You need to maintain your septic system to safeguard your property against disaster, like sewage leaks or the septic tank becoming blocked and creating a nasty odor. For those who aren’t sure what a septic system is, it is essentially your own sewage treatment facility for your property. They hold your wastewater long enough to separate waste products so they can be effectively drained away and are most common in rural areas where there are no centralized sewer systems. If you have recently had a septic tank installed and are wondering how to go about its maintenance, then read this article. It serves as a simple guide, breaking down the process in digestible pieces for you.
Monitor Water Consumption
One of the most common mistakes people make with their septic tanks is overloading them with too much water. A large amount of discharge could cause a backup which naturally has some undesirable consequences for your sewage system. To avoid doing this, we recommend monitoring your usage and conserving water wherever you can. For example, don’t take multiple baths in a row, or run your washing machine several times in one day.

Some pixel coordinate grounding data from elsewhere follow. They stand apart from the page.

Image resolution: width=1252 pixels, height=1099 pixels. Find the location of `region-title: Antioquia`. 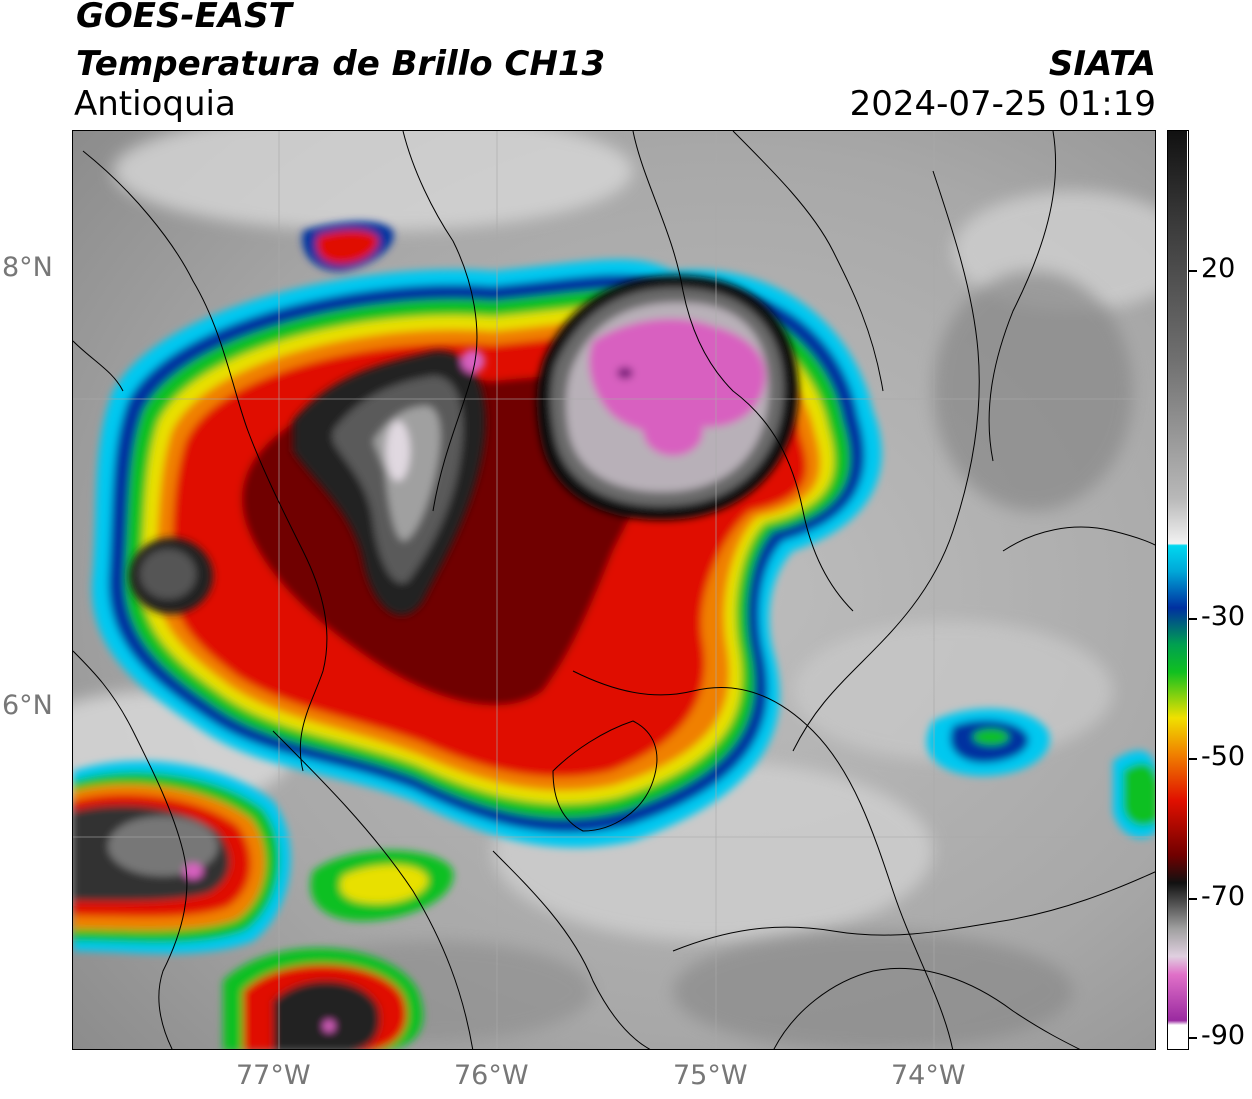

region-title: Antioquia is located at coordinates (155, 104).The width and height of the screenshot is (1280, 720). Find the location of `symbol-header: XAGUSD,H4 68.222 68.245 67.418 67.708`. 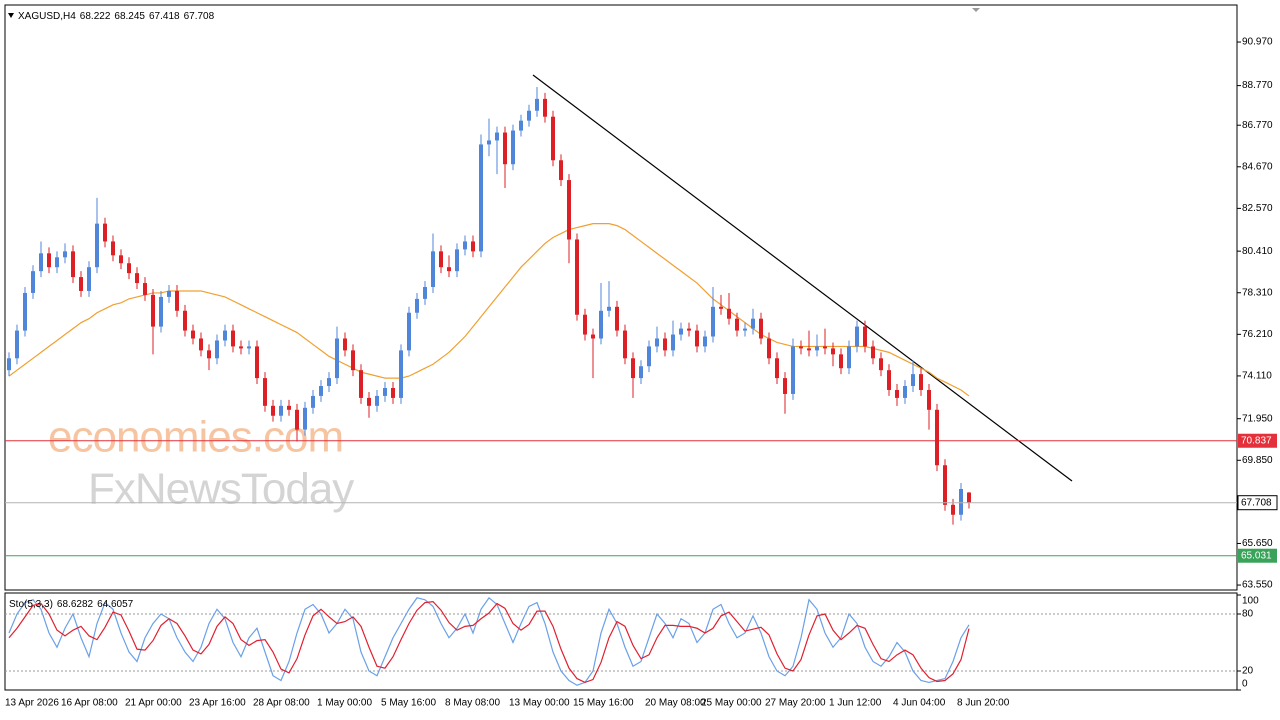

symbol-header: XAGUSD,H4 68.222 68.245 67.418 67.708 is located at coordinates (116, 16). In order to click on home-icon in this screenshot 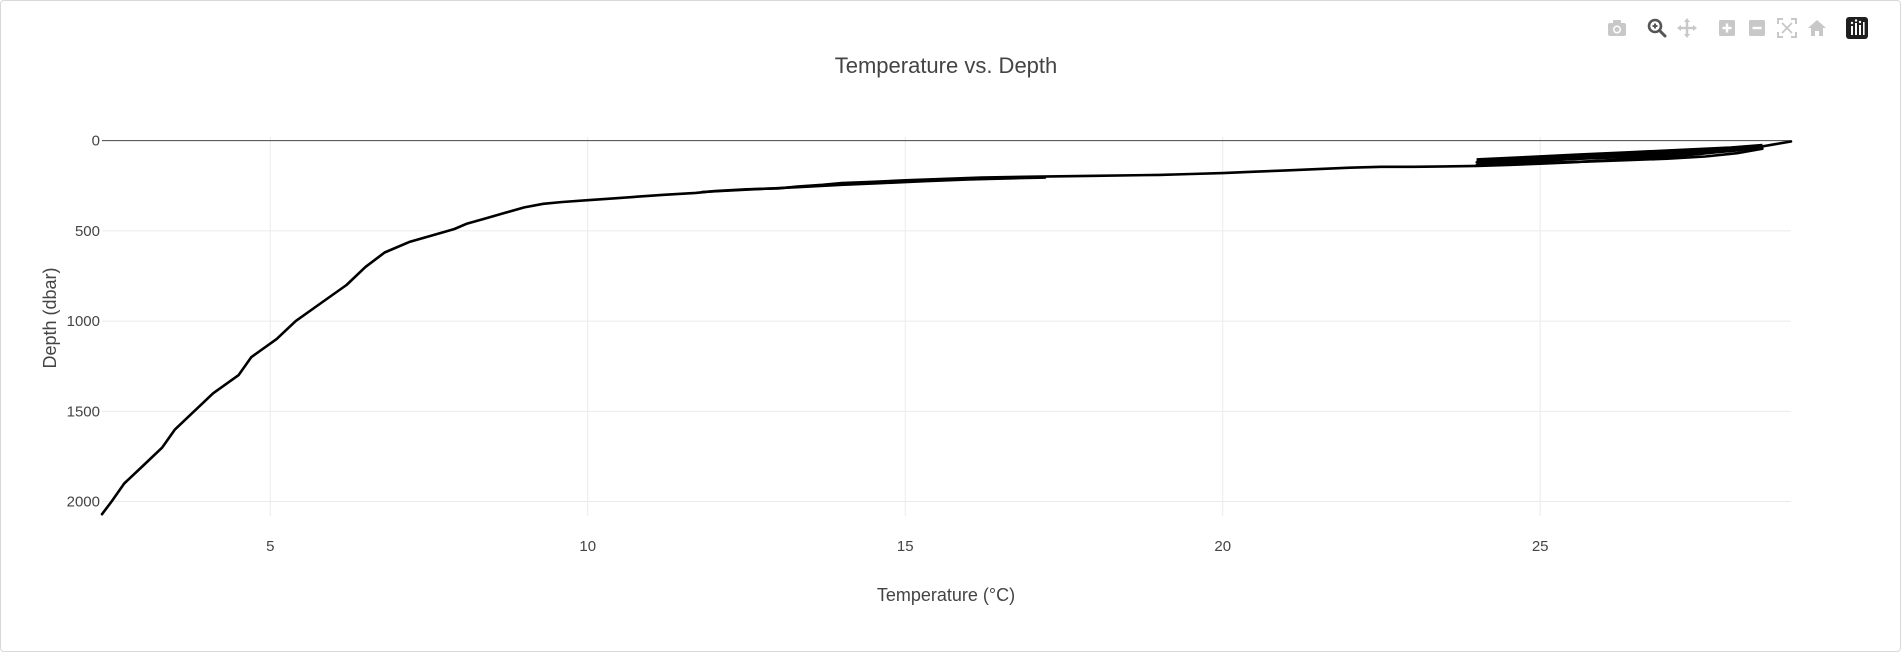, I will do `click(1817, 28)`.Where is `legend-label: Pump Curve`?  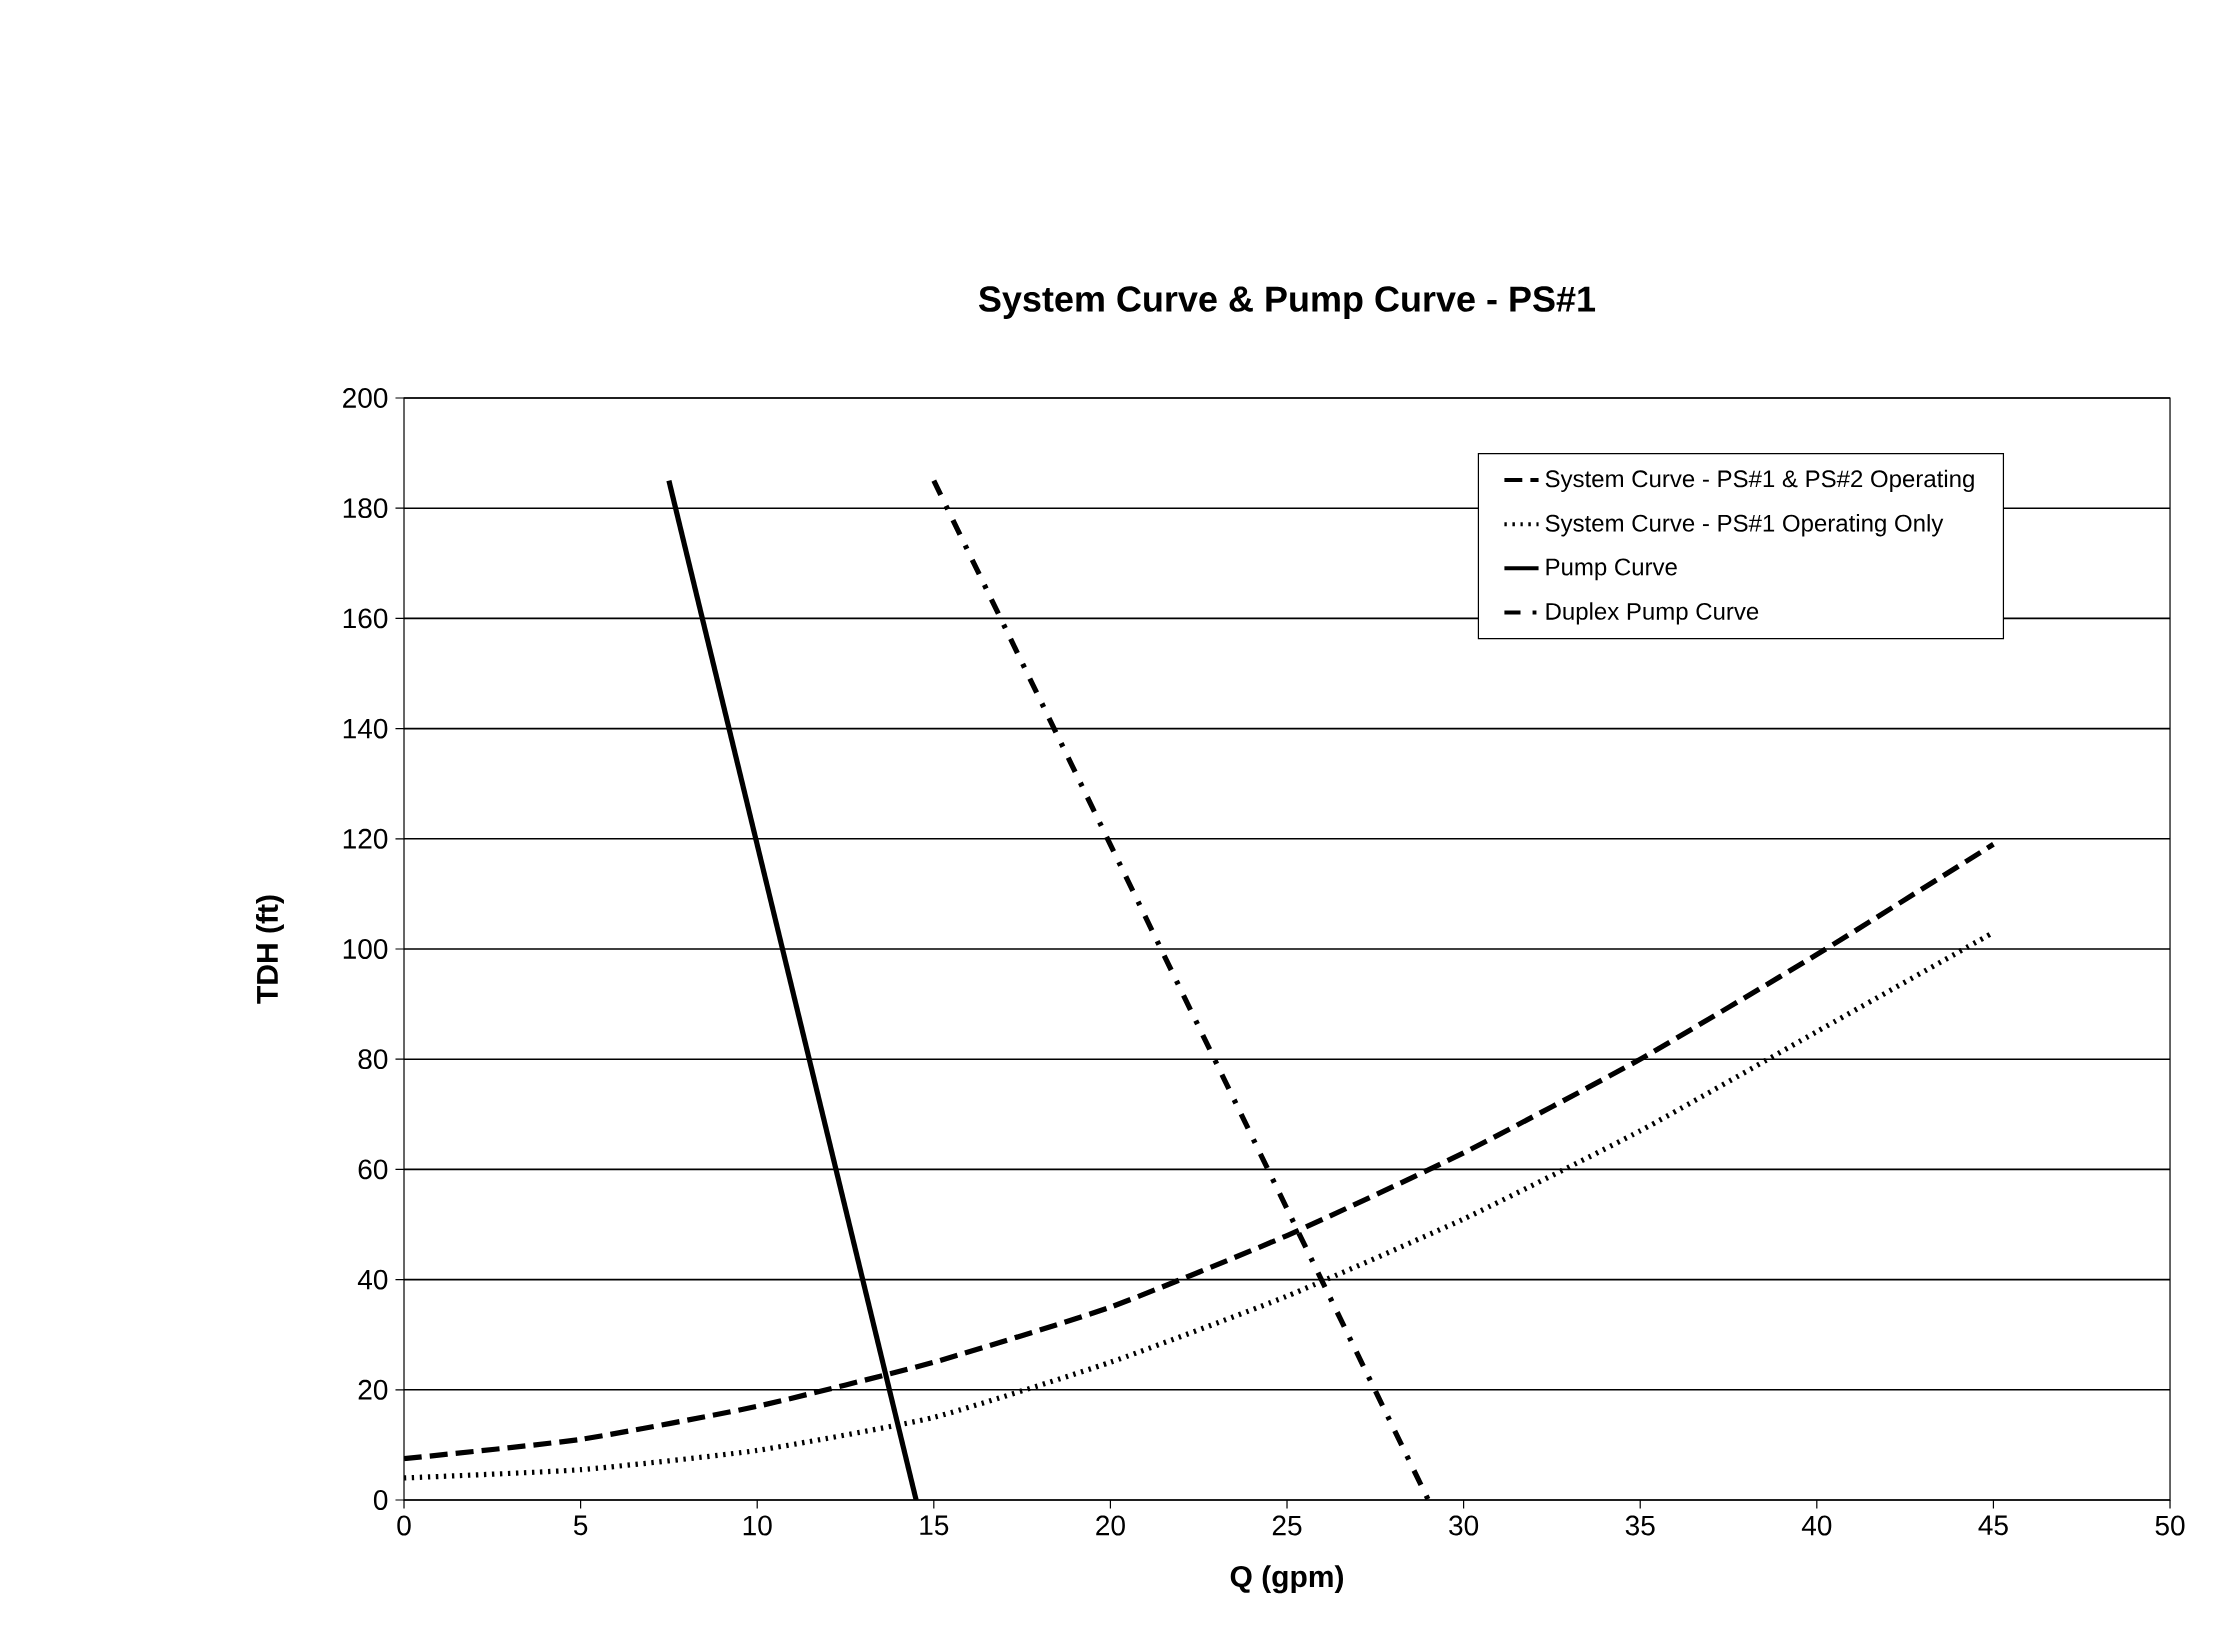
legend-label: Pump Curve is located at coordinates (1612, 570).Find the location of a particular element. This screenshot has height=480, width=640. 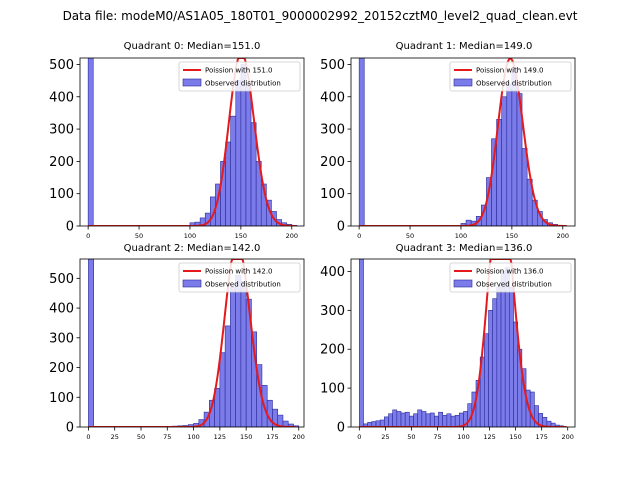

q0-xtick-label-200: 200 is located at coordinates (292, 236).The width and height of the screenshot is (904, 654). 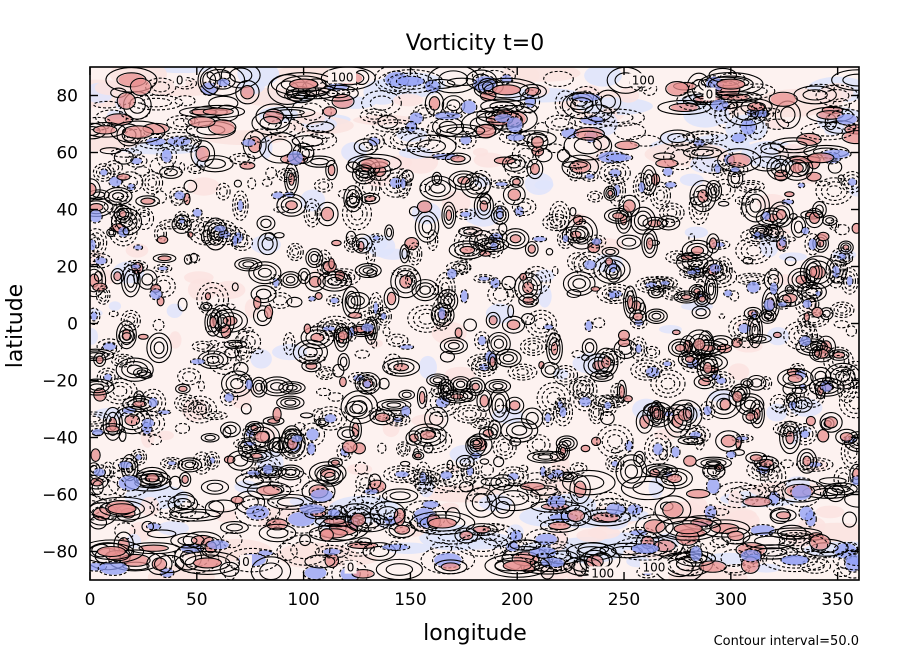 I want to click on y-tick-label: −20, so click(x=60, y=382).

It’s important to service your septic system on a regular basis to make sure nothing has gone awry and could lead to bigger issues further down the line. There are plenty of contractors out there who can do this for you, such as Hall’s Septic Services who specialize in the cleaning, repairing and inspections of septic tanks. They also pump your system, which is essential for breaking down waste products and preventing them from clogging the drains. Also, regular servicing means your septic tank will last for longer.
Carefully Deposit Waste
Most people dump all sorts down the drain, which can lead to the system becoming clogged with waste products that don’t decompose. Eventually, this will cause major problems for your septic tank. As such, you should deposit most of your waste into the bins. It’s especially important to avoid putting things like coffee grounds, baby nappies, face wipes, sanitary products, solid foods and other non-decompostable materials into the drains. Where you can, buy biodegradable products. For instance, high-quality toilet paper breaks down a lot more easily than low-grade toilet paper, preventing septic systems from clogging.
Avoid Oil, Fat and Grease
Septic systems are much like our arteries in that they can become blocked from a build-up of fat over time. Therefore, you should never pour cooking oils, grease and fatty fluids down the drain when cleaning up after cooking. Eventually, these will create a horrible berg of fatty waste products which are a nightmare to clean away. To avoid this, we recommend wiping any oily pans and dishes with kitchen roll before washing them in the sink and depositing excess fat into the bins.
These are our top tips for maintaining your septic system. They’re simple and easy to do, protecting your tank from breaking down or blocking in the future.